■ **What you have to do**
In the records below, find the line containing "Task: Jump to the 4条新消息 new messages". Output it and every line after it to the end, unchanged, with no pictures.

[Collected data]
§ §
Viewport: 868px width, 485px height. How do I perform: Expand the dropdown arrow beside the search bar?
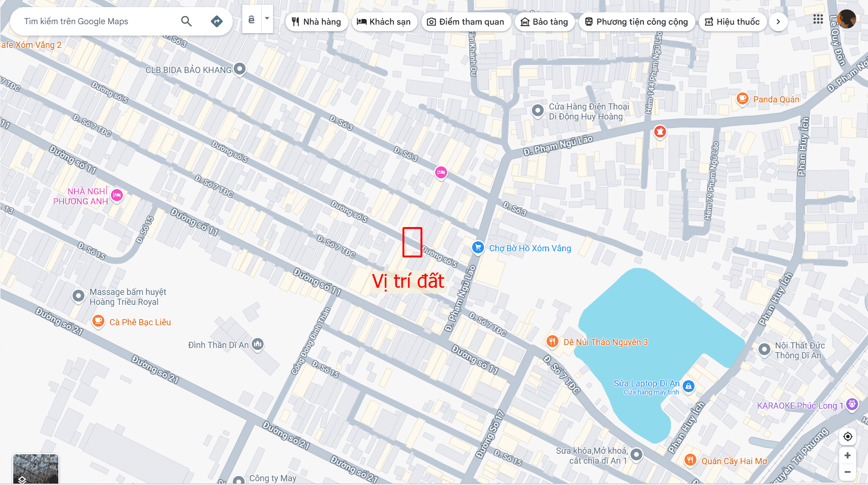267,19
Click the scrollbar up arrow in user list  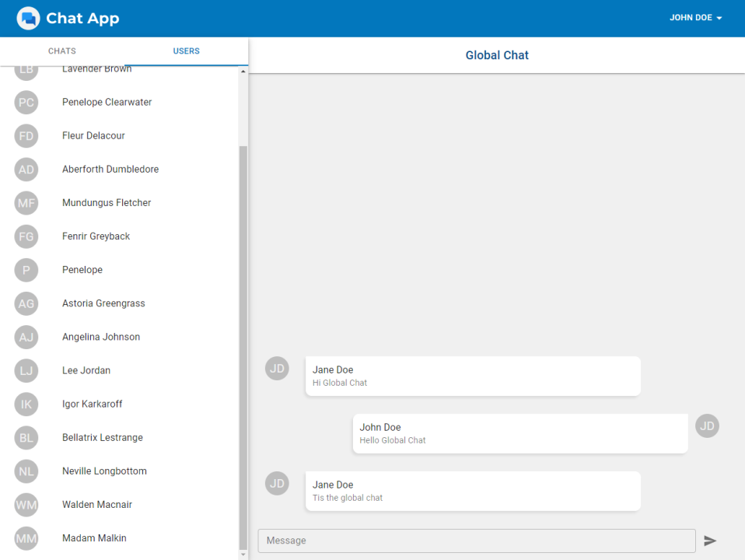coord(243,72)
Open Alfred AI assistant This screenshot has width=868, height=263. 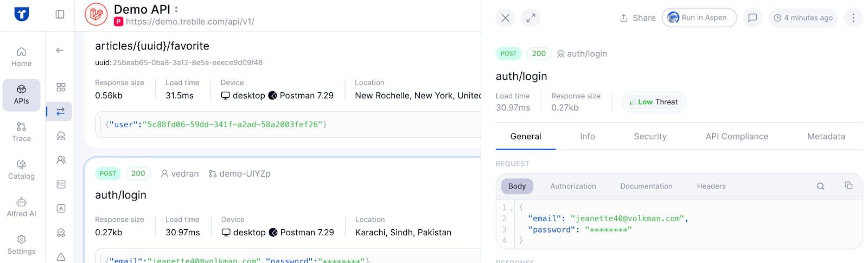21,207
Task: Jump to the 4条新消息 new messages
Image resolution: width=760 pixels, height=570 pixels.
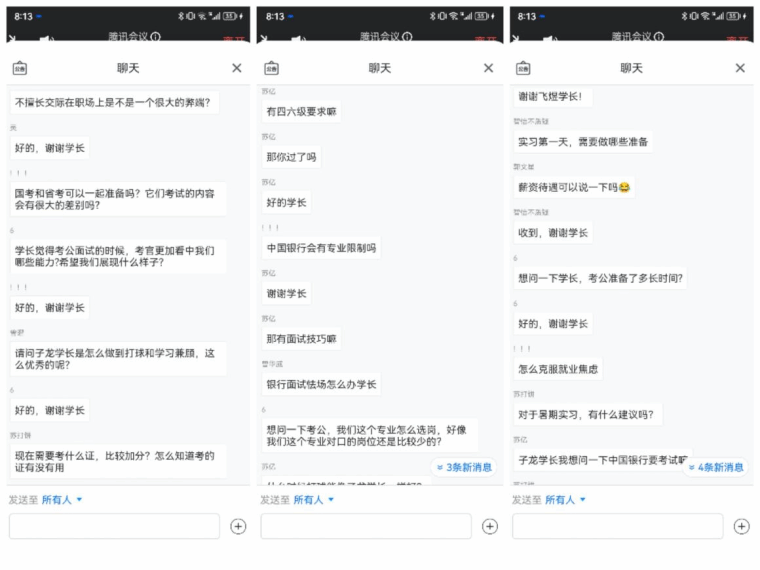Action: pos(716,467)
§ §
■ **Result**
Task: Jump to the 4条新消息 new messages
Image resolution: width=760 pixels, height=570 pixels.
Action: pos(716,467)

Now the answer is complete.